**TASK MATERIAL**
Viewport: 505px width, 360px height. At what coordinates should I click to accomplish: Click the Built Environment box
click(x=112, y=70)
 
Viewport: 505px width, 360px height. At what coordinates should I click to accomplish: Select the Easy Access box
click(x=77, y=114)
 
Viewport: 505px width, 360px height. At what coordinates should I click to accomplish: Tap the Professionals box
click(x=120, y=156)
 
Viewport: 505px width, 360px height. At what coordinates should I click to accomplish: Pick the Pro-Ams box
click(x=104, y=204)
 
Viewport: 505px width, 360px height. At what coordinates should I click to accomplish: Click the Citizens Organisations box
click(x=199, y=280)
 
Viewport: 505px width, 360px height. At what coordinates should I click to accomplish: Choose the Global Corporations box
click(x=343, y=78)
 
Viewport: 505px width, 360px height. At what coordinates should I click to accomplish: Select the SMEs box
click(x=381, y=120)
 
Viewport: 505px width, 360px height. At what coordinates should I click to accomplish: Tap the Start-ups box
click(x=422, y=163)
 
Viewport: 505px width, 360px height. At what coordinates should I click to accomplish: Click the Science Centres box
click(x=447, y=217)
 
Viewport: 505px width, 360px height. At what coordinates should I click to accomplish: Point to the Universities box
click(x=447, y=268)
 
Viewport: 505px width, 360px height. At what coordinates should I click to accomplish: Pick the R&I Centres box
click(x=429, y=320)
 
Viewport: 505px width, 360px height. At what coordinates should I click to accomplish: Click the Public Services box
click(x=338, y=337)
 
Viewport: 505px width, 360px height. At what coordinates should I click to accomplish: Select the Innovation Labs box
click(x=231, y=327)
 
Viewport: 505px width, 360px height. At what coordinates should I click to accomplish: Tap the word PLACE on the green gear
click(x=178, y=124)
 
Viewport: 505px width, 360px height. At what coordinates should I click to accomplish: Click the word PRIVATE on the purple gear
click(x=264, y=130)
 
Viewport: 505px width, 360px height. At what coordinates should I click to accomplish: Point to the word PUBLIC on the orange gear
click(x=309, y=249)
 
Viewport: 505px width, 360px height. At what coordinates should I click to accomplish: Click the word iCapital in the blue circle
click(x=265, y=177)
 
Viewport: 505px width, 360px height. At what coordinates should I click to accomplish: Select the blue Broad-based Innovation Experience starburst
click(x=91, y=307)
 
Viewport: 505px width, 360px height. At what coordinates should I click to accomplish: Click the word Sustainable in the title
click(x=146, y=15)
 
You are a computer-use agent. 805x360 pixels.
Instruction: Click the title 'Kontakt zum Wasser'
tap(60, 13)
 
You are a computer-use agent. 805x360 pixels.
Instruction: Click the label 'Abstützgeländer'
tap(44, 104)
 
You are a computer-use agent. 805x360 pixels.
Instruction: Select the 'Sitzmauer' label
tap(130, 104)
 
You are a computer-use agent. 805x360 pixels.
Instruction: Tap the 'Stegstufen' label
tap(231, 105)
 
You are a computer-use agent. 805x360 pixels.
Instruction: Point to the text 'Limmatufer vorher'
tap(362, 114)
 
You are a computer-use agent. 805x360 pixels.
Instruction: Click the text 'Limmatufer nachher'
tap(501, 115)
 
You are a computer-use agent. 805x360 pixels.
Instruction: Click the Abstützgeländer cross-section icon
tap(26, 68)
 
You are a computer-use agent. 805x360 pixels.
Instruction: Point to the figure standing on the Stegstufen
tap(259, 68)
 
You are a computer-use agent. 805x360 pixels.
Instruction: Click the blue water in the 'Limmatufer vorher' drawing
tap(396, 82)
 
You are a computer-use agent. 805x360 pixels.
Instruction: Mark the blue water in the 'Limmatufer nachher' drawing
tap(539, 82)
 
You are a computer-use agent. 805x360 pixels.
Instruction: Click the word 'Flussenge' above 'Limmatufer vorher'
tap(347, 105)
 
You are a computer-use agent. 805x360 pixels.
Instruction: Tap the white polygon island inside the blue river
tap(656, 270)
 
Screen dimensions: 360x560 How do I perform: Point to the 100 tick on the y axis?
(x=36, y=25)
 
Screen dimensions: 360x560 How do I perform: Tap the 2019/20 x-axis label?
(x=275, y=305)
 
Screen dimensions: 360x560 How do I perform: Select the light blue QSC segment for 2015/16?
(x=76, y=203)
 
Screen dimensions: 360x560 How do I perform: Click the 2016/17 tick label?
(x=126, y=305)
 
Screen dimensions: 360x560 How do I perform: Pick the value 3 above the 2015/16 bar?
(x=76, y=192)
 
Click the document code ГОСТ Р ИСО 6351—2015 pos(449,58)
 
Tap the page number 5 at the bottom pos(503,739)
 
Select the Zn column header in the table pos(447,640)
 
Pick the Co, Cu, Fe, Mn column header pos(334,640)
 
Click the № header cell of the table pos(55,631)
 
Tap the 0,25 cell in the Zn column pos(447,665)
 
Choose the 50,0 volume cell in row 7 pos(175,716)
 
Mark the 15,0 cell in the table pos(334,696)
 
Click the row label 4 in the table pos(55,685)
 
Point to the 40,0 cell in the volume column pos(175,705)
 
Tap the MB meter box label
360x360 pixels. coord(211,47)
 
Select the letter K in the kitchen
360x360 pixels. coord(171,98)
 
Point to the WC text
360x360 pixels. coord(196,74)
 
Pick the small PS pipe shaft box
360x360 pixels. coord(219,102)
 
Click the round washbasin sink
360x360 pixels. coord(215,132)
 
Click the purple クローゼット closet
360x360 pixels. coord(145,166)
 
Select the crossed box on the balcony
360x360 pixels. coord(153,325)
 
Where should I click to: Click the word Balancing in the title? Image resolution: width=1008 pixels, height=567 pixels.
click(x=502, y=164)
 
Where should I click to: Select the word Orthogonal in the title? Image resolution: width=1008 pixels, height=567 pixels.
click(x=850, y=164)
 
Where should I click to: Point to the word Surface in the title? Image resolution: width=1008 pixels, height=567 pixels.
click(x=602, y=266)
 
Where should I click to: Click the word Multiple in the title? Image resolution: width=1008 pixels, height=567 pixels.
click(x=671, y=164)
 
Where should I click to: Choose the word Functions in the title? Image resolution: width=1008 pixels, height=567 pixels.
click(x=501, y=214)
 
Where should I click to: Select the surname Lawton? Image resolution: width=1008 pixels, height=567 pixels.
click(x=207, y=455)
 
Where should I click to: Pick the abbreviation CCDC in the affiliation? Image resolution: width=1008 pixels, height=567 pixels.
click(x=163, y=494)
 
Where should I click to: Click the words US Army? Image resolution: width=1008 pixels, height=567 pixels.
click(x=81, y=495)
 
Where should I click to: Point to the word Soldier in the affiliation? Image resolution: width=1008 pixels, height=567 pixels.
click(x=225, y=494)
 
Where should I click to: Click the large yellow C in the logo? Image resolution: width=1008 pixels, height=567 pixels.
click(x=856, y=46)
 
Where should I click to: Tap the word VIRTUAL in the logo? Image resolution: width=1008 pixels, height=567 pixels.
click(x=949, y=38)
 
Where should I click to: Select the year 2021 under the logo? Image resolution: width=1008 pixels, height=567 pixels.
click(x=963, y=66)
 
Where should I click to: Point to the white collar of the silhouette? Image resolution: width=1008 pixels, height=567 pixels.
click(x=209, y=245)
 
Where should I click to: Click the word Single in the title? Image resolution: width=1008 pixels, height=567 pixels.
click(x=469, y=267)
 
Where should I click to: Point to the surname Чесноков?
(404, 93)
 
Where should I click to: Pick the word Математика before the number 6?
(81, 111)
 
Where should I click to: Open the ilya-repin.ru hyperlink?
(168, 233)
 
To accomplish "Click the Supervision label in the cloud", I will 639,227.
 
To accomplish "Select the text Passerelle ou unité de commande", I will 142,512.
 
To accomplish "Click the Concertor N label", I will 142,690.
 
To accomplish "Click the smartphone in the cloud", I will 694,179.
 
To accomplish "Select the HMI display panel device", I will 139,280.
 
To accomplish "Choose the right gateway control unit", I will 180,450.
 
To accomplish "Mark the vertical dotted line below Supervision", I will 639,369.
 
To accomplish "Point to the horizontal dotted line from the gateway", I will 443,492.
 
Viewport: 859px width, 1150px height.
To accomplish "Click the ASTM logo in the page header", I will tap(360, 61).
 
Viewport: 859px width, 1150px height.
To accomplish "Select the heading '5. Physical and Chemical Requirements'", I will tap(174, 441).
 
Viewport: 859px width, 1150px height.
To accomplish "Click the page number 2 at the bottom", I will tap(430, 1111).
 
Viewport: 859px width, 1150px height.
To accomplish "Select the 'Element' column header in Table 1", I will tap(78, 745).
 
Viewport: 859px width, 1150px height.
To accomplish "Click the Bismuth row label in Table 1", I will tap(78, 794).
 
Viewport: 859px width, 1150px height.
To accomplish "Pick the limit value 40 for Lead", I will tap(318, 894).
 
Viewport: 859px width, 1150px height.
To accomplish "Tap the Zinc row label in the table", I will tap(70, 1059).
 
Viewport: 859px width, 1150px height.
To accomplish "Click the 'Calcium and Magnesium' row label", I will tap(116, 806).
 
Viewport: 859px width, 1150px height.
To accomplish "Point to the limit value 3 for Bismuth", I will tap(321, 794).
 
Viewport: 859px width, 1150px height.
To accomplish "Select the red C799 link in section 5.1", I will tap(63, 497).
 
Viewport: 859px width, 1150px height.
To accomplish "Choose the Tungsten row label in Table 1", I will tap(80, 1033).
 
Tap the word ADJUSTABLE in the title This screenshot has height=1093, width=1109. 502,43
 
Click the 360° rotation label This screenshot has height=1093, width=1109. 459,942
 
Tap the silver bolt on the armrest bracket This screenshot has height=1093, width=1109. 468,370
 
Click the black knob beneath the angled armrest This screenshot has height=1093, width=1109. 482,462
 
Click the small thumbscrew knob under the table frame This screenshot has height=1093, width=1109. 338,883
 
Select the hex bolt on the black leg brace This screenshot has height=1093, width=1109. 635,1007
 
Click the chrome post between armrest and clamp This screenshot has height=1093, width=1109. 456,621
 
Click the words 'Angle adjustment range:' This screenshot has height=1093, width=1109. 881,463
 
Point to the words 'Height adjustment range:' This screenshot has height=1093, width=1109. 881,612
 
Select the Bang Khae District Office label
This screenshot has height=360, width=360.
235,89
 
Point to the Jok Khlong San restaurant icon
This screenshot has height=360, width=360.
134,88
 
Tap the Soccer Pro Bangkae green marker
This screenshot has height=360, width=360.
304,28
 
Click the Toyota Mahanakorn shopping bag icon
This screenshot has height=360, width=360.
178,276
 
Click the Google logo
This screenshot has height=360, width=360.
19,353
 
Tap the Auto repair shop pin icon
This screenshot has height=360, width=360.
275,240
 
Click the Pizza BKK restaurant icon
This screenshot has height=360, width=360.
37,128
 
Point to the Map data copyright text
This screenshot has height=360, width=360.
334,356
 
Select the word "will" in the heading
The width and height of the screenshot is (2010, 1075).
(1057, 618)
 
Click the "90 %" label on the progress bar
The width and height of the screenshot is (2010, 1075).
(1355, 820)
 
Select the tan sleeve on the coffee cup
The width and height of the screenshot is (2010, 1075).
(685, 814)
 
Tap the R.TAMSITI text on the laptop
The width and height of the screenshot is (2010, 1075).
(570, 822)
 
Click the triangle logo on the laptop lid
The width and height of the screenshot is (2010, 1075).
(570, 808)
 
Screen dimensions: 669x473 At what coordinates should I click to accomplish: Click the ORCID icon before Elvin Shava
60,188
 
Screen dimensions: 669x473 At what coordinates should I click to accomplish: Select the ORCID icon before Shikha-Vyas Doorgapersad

**WHAT IS REQUIRED**
Convert the data above, starting at the line that contains "Click the small" and ending at the line that contains "Click the chrome", into a JSON list of strings with one string for each line, leaving out blank lines.

**WRITTEN SOLUTION**
[
  "Click the small thumbscrew knob under the table frame This screenshot has height=1093, width=1109. 338,883",
  "Select the hex bolt on the black leg brace This screenshot has height=1093, width=1109. 635,1007",
  "Click the chrome post between armrest and clamp This screenshot has height=1093, width=1109. 456,621"
]